Richard Stark's The Outfit is the author's third novel featuring his harder-than-hardboiled criminal, Parker.  I read the first Parker novel, The Hunter, last August and found it to be right up my crime alley.

Since the events of The Hunter, where Parker claimed some past-due cash from a powerful nation-wide crime syndicate, he's changed his face and his name, hoping to live out his days soaked in liquor, with the company of a fine woman, but when The Outfit makes an attempt on his life, Parker realizes his cover is blown and it's time to get even.

Of course when Parker "gets even" it really means that he really and truly fucks some shit up.

Parker decides that if The Outfit is gonna try to take him down, then he's gonna take down The Outfit, or at least their boss.  To go about this, he enlists the help of some friends.  In Parker's line of business his "friends" tend to be fellow criminals, so with a few letters he's got people across the country hitting The Outfit with heist after heist, leaving the mobsters reeling.  The chaos created by the heists presents Parker with a golden opportunity to teach The Outfit a deadly lesson.

The Outfit is one extremely fun novel to read.  I think I devoured this one in about three sittings.   Once the ball gets rolling and Stark describes some of the heists that get put on various parts of The Outfit's many illicit sources of income, I couldn't put this book down.  What really sucked me in was the art of each heist.  The people pulling off the heists are professional criminals, and they handled their jobs like pros: nice and clean.  I really enjoyed reading how they planned out the job, and carried it out.  The descriptions of how the illegal rackets functioned, and the way they were so professionally knocked off made me wonder if Stark had a past life in organized crime.  That sense of realism is what makes these Parker books so great for me; I feel like I'm getting an insider look at the crime underworld.

Not only are the exploits of Parker a hell of a lot of fun to read, but it should be noted that Richard Stark is a talented writer.  He is a true stylist.  He imparts an attitude and hard nosed demeanor to the novel which gives it a great gritty, noir feel.  Style is something that is missing from a lot of author's repertoires these days so it is nice to read something by a master of style.  

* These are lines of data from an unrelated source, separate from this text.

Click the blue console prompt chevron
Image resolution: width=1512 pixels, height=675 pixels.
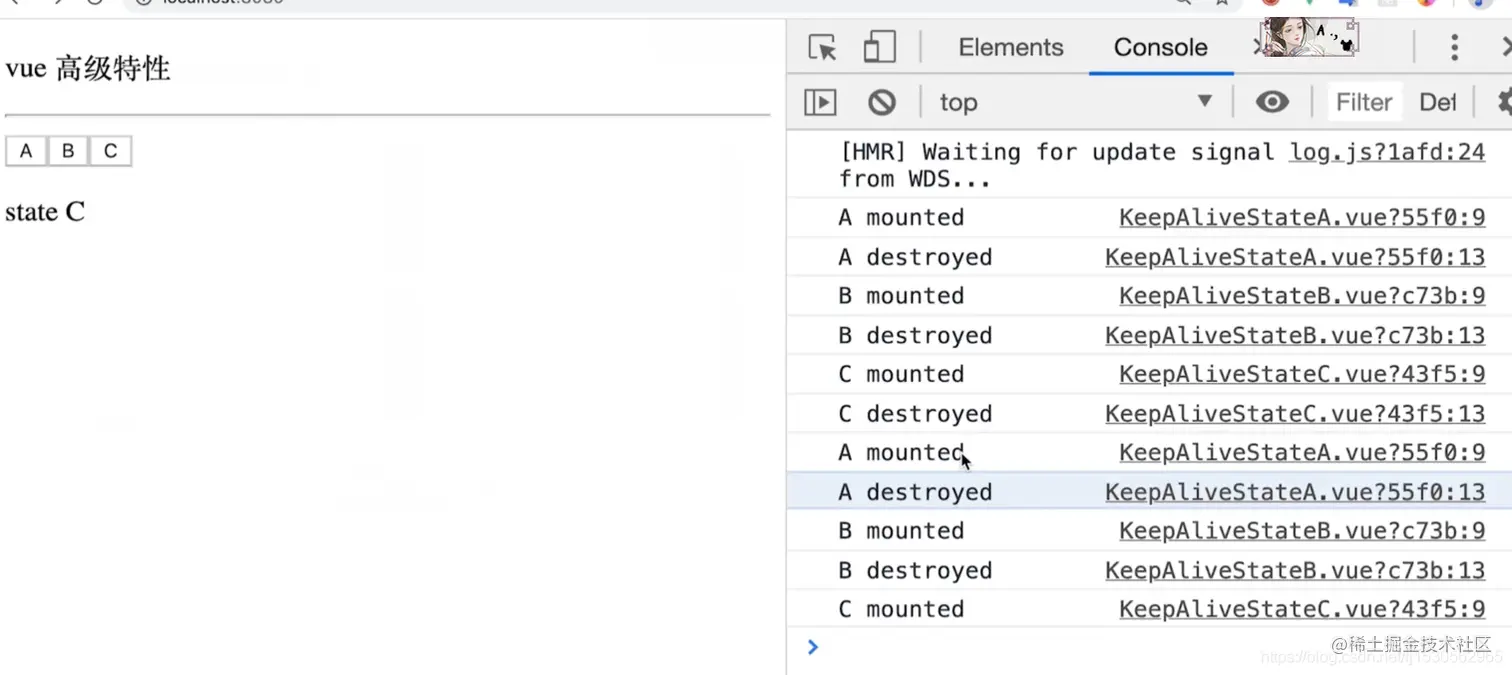(813, 647)
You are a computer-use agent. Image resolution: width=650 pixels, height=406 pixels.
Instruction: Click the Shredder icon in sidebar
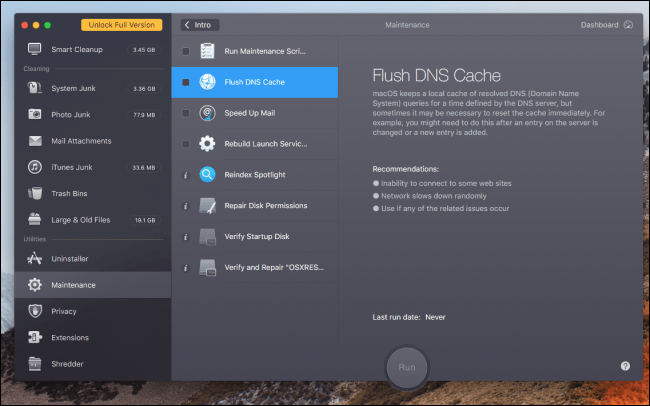click(x=35, y=364)
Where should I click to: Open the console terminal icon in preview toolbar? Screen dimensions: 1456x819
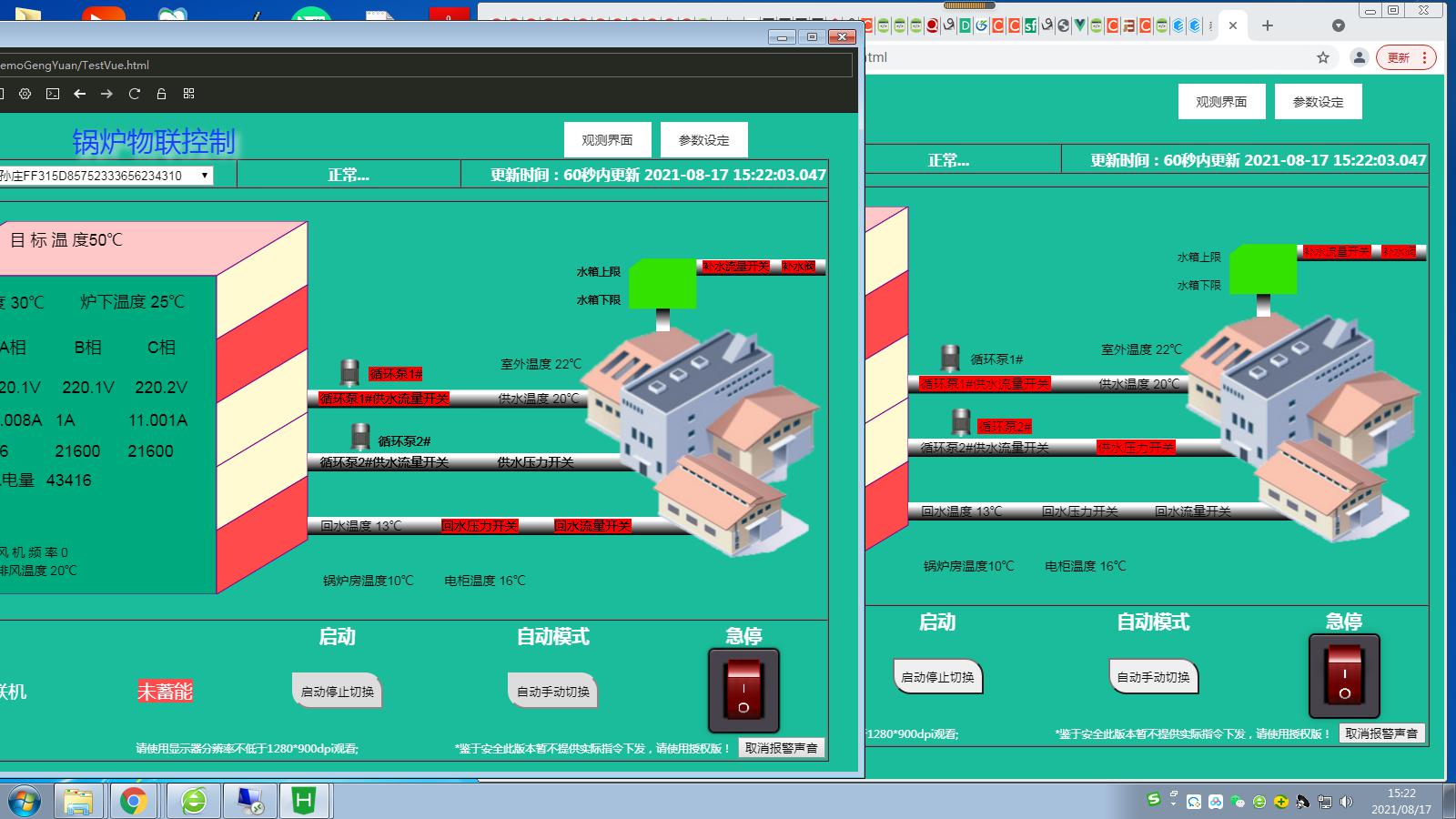pos(53,94)
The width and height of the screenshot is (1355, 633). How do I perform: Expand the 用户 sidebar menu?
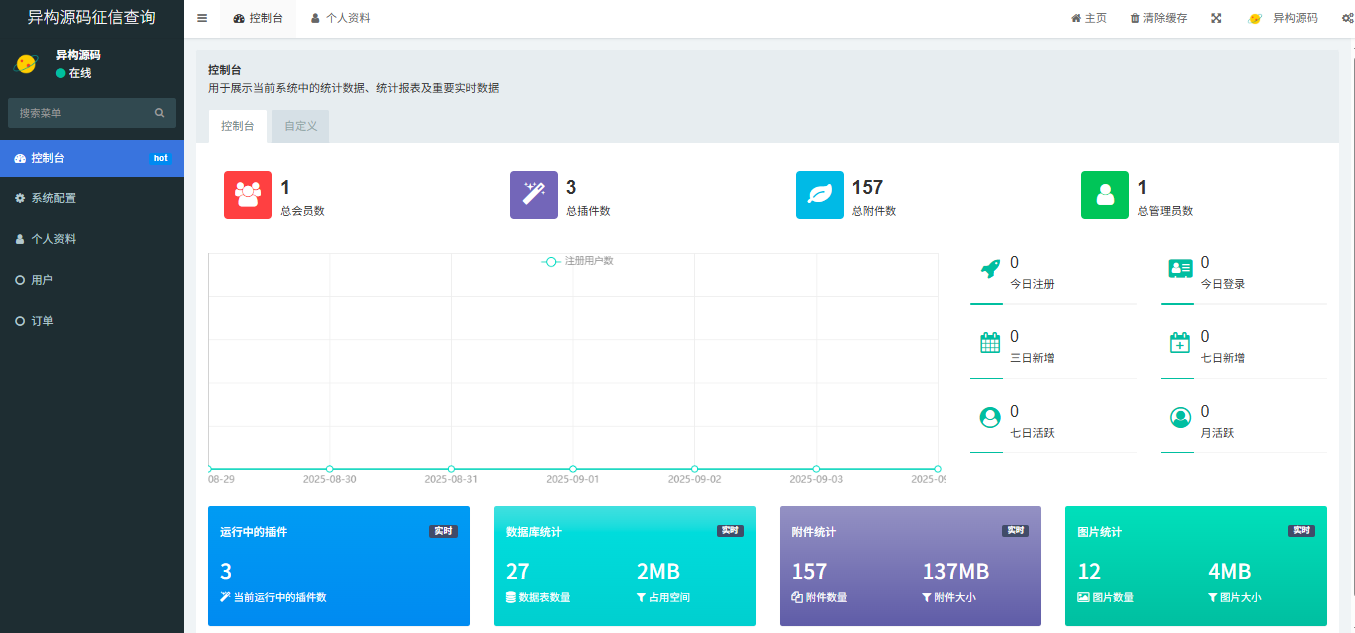pyautogui.click(x=42, y=280)
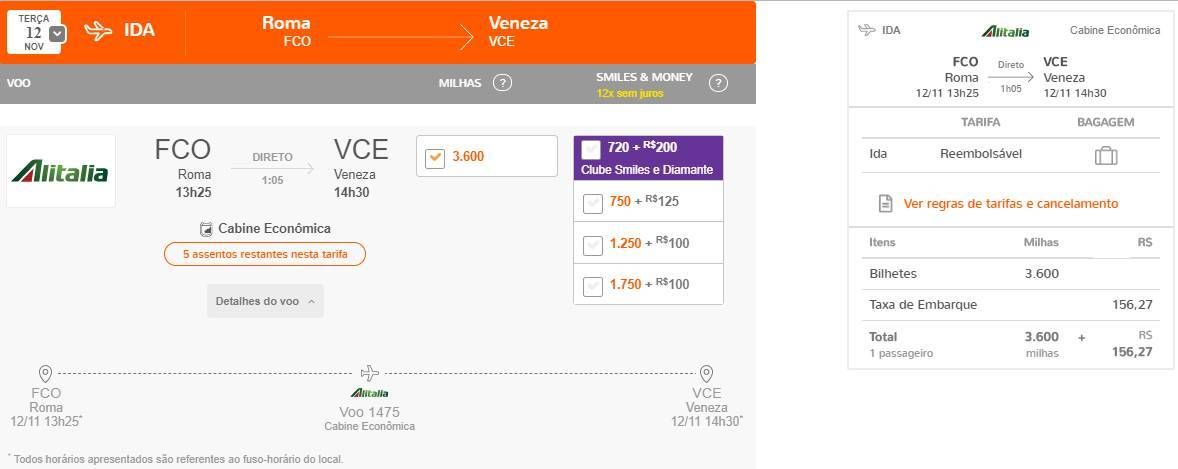The height and width of the screenshot is (469, 1178).
Task: Click the document icon beside Ver regras
Action: (x=886, y=204)
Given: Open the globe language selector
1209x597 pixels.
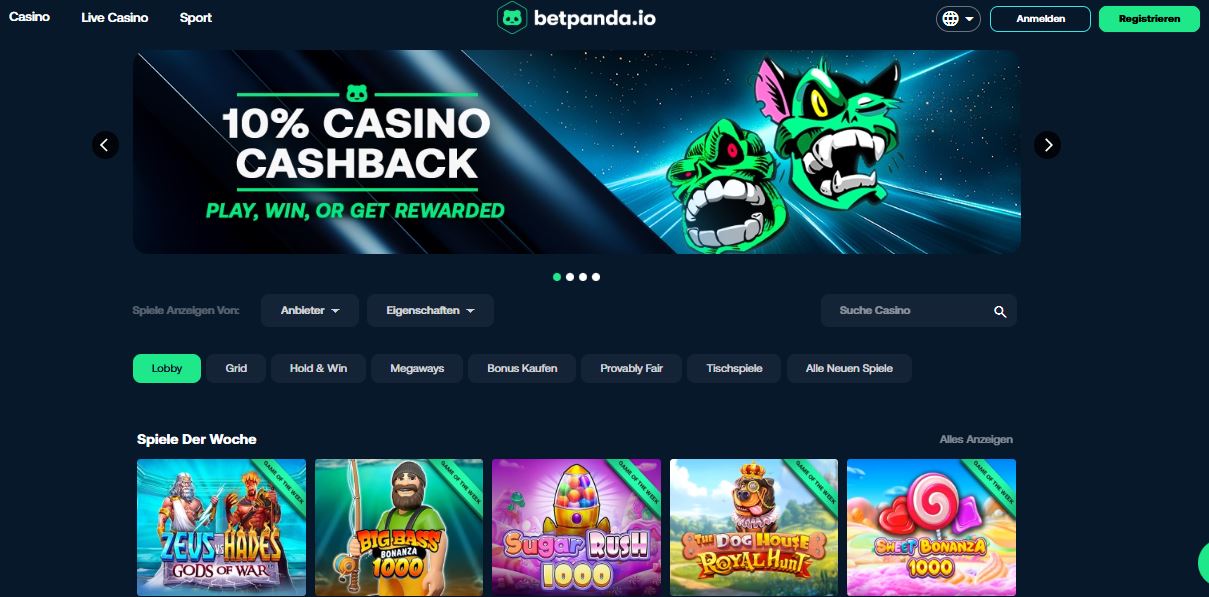Looking at the screenshot, I should (958, 19).
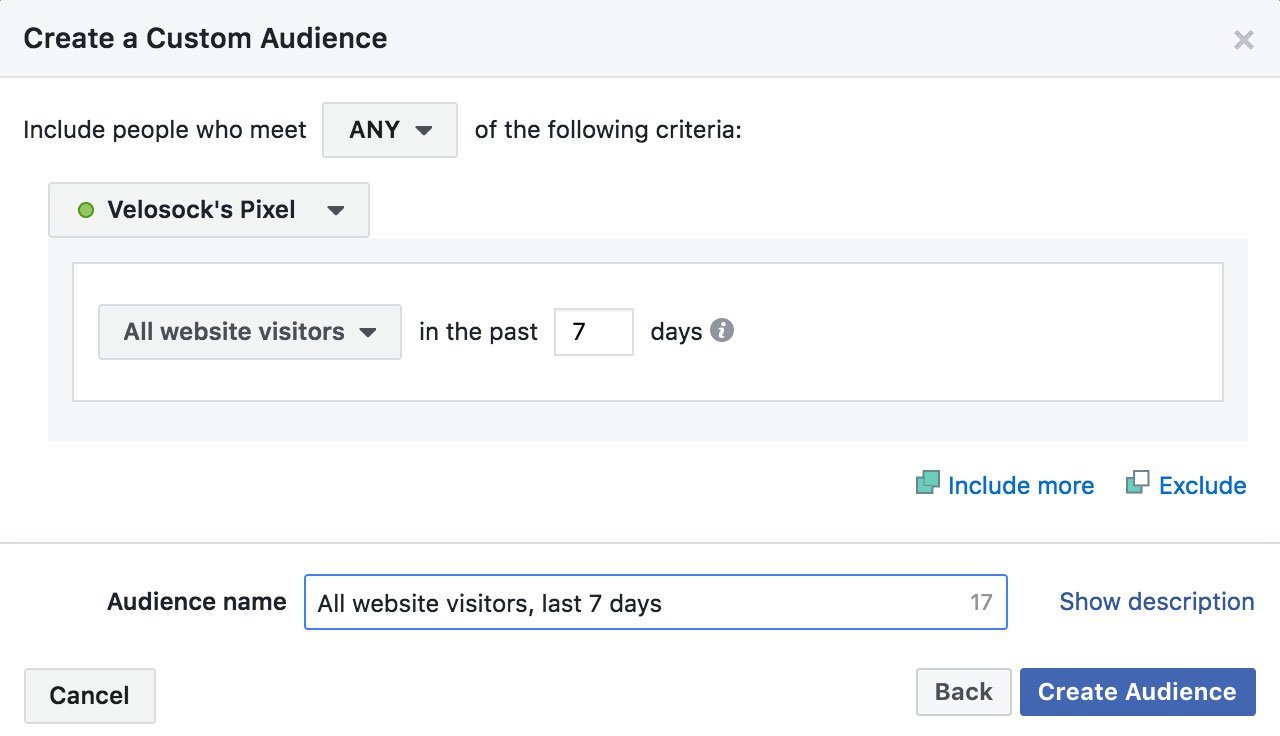
Task: Click the info icon beside days field
Action: [x=723, y=331]
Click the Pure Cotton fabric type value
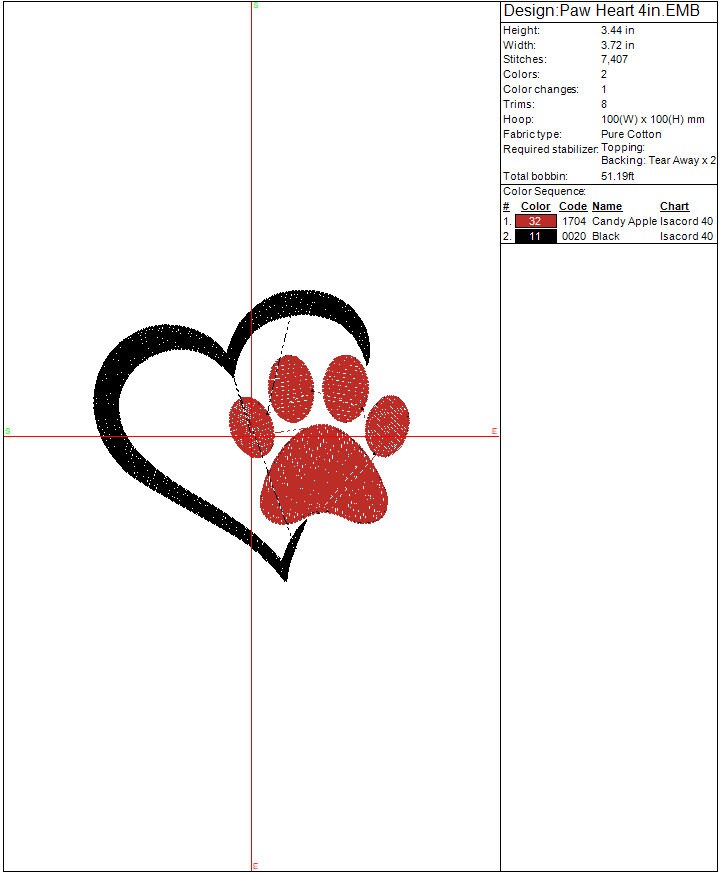Image resolution: width=721 pixels, height=875 pixels. point(631,134)
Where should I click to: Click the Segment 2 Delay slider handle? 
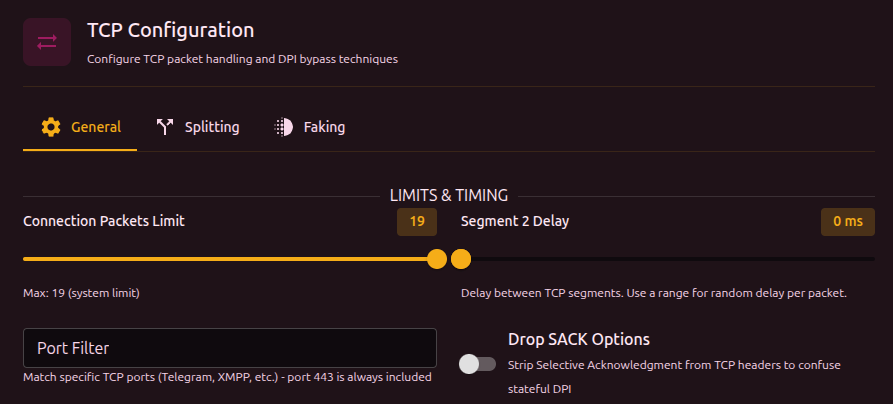point(461,259)
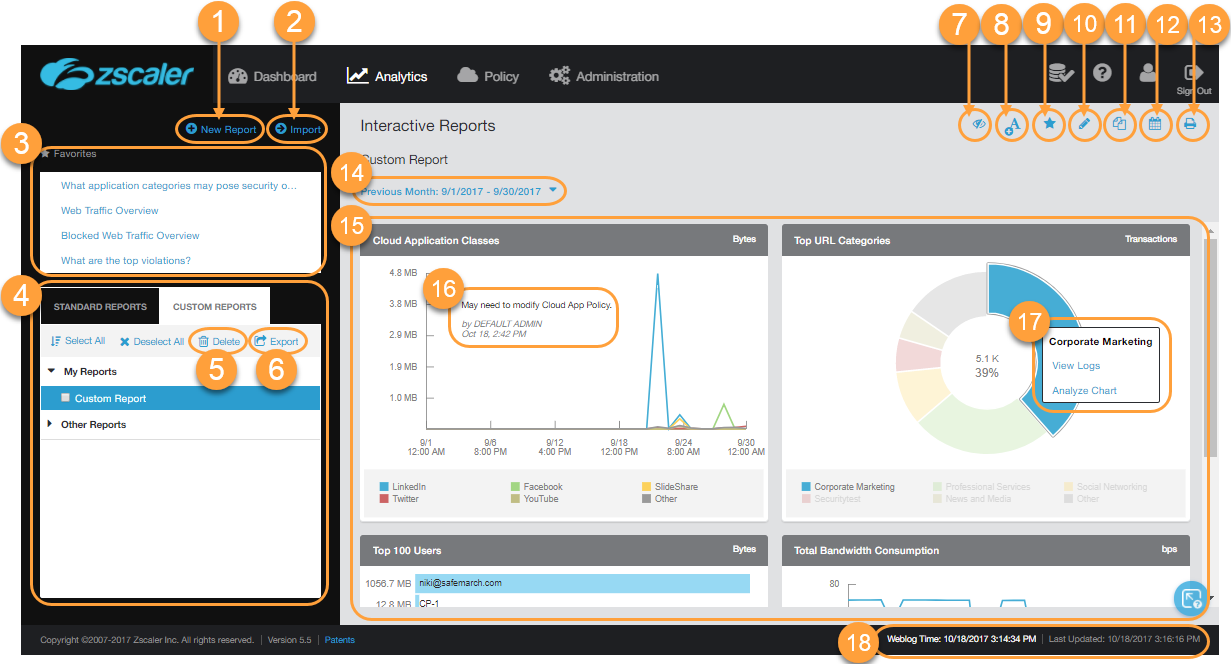Mark report as favorite with the star icon

(x=1048, y=125)
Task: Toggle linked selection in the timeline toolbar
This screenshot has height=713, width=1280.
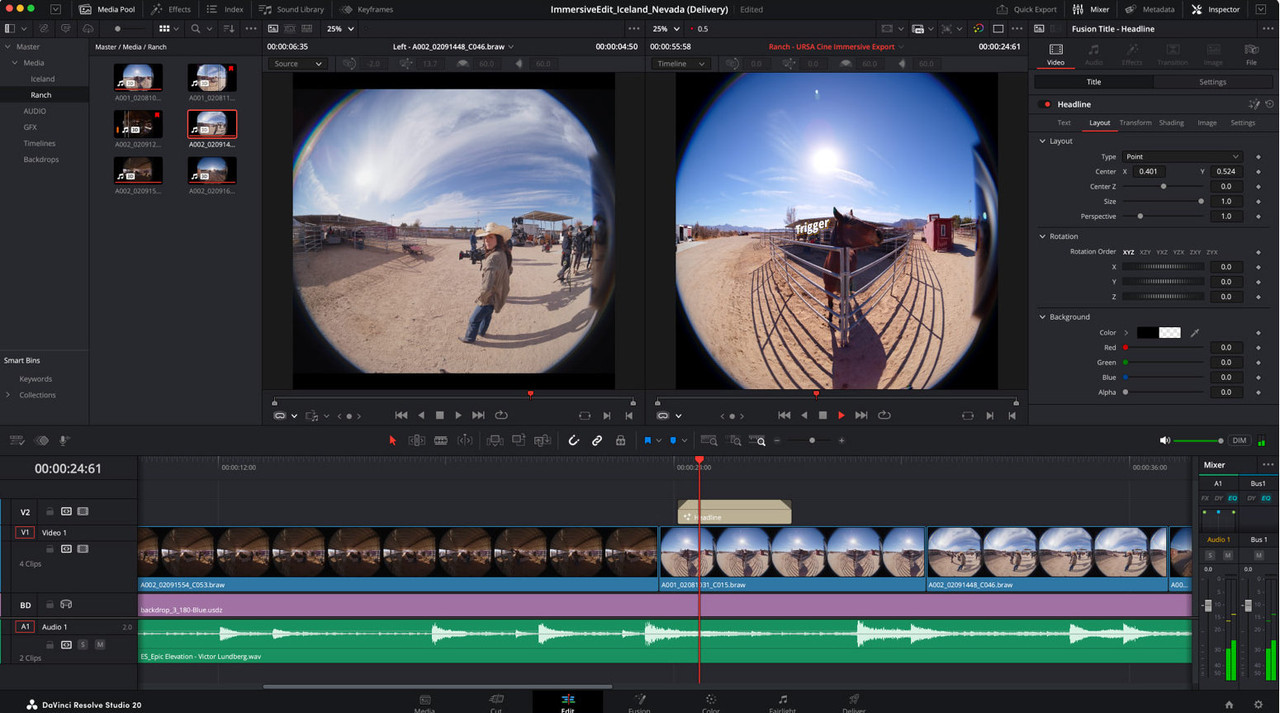Action: [595, 440]
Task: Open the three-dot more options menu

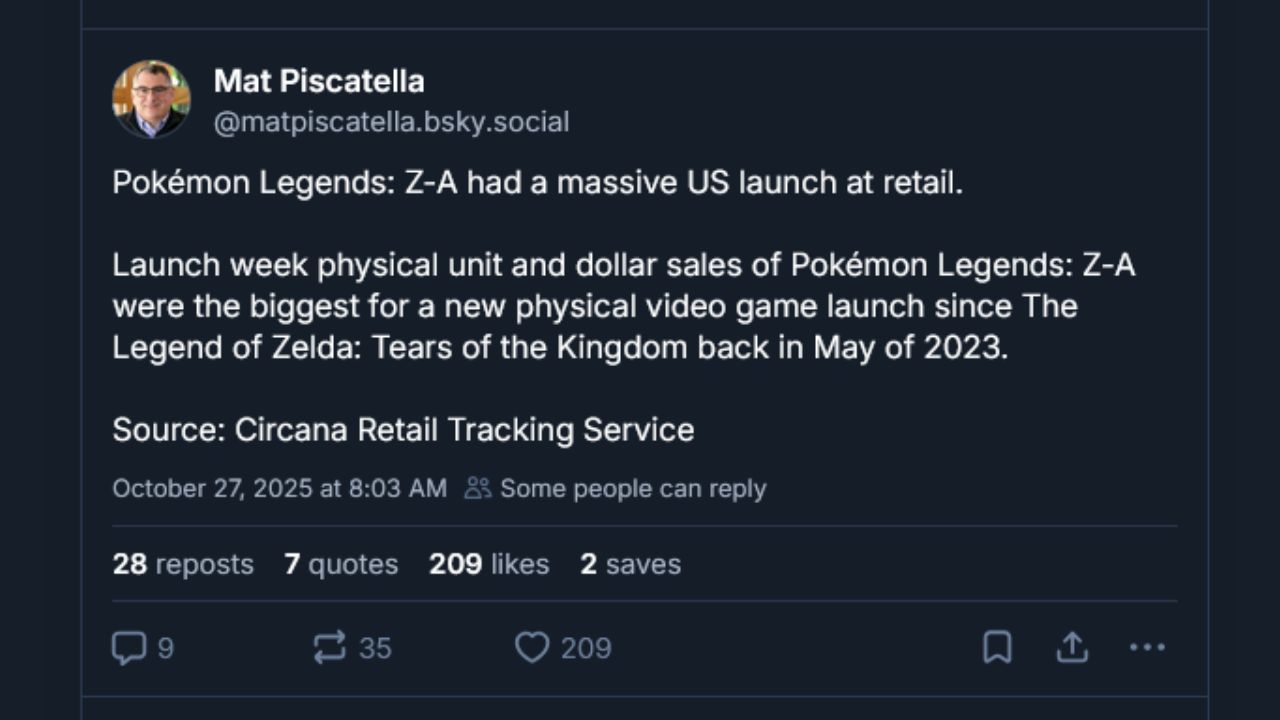Action: click(1147, 648)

Though the Parker stories are sequential, I don't feel like I missed too much by skipping over the second novel a jumping right into the third.  Stark provides a nice, short description of the pertinent events from the first two novels to catch a reader quickly up to speed with what has been going on with Stark.  For that reason, I feel like you could get away with reading the Parker novels out of order and be more or less fine.

Thanks to these Parker novels, and some great crime comics I've been enjoying I find myself becoming more and more a fan of the crime genre.  I love me a no nonsense hardboiled crime story, so if you are like me, (awesome),  these Parker novels are great.  Highly recommended.